I realize that cafes are a difficult businesses to run, especially in places like San Dimas or Rancho Cucamonga. Finding talented, hard working baristas with a commitment to coffee is, no doubt, hard enough, and keeping them must be even harder. The good ones simply head further into L.A. the first chance they get. While some of Coffee Klatch’s clientèle probably do know good coffee, I imagine a lot of their customers have Starbucks as their closest reference point.

A café owner in Mike and Heather’s geographic location who wants to be known for good coffee has to make a choice: run a café with a split personality and likely succeed or strive for unadulterated artisan coffee-making and likely go under. Mike and Heather have chosen a wise path. They’ve focused on roasting and shipping high quality coffee the world over, using the prestige garnered from barista championships to ensure their place amongst coffee’s elite. Nevertheless, it would still be nice to see them pursue option two, perhaps in a geographic area where there’s a demand for a more upscale establishment.

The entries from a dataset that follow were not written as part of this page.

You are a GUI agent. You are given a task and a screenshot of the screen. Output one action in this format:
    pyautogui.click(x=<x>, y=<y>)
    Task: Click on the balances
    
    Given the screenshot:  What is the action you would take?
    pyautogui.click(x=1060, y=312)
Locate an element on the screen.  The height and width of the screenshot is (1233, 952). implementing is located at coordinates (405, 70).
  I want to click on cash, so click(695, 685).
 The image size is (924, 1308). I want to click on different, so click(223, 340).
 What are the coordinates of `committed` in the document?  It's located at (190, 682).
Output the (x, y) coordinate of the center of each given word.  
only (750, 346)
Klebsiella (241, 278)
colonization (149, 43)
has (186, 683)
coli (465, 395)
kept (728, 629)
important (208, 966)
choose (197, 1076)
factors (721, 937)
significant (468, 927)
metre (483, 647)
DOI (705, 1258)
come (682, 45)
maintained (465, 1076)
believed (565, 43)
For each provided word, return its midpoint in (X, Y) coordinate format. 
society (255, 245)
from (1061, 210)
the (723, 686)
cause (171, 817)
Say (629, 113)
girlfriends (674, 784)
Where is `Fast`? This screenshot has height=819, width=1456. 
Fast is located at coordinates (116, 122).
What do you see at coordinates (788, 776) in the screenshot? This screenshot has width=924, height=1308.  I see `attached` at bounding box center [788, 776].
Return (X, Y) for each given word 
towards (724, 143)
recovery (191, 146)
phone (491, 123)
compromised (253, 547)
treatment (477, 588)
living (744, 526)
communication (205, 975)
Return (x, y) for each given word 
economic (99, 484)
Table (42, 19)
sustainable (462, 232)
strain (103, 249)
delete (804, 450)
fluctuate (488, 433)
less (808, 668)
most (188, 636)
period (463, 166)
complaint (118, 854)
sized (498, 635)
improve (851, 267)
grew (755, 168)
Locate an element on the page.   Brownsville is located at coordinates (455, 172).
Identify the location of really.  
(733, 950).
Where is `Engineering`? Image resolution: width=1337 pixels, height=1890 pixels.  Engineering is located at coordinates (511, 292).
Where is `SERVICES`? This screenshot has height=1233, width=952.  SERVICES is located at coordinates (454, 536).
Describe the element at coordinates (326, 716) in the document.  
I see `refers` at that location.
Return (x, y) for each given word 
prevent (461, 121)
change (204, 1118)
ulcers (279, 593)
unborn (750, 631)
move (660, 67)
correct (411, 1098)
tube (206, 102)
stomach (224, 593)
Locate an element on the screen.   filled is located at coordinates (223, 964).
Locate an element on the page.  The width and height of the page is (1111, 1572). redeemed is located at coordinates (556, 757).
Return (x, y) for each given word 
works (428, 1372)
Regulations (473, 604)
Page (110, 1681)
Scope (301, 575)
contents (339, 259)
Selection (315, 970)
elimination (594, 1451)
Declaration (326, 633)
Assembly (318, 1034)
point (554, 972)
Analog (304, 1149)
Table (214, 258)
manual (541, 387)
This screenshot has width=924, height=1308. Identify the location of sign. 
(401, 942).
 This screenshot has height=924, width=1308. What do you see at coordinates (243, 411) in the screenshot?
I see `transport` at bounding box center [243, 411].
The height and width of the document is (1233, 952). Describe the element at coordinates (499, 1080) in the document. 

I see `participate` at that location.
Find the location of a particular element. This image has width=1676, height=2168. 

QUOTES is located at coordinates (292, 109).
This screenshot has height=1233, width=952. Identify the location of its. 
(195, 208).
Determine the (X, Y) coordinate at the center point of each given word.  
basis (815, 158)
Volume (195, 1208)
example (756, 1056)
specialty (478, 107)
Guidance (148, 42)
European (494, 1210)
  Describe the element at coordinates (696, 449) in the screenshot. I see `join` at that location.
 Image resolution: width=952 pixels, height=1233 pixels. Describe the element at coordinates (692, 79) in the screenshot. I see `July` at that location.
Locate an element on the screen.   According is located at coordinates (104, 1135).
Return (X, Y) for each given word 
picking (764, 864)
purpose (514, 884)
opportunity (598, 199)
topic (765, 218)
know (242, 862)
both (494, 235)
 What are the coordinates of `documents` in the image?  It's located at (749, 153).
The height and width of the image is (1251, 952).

The bottom line is that Coffee Klatch’s reputation for coffee is no less than you’ve read. It’s certainly worthy of stopping by one of their cafes if you happen to live there or happen to be visiting or happen to be coming into the Ontario airport. If only I knew that Heather Perry would be making my espresso in person, I’d fly down there on a regular basis, but sadly, she’s not behind the counter too much seeing as she has more compelling and exciting things to do. That said, the café is not worth a 30-minute journey when there are so many other equally enthralling coffee options in the greater LA area. Either check when Heather Perry will be around or save the gas money and order Coffee Klatch’s beans online.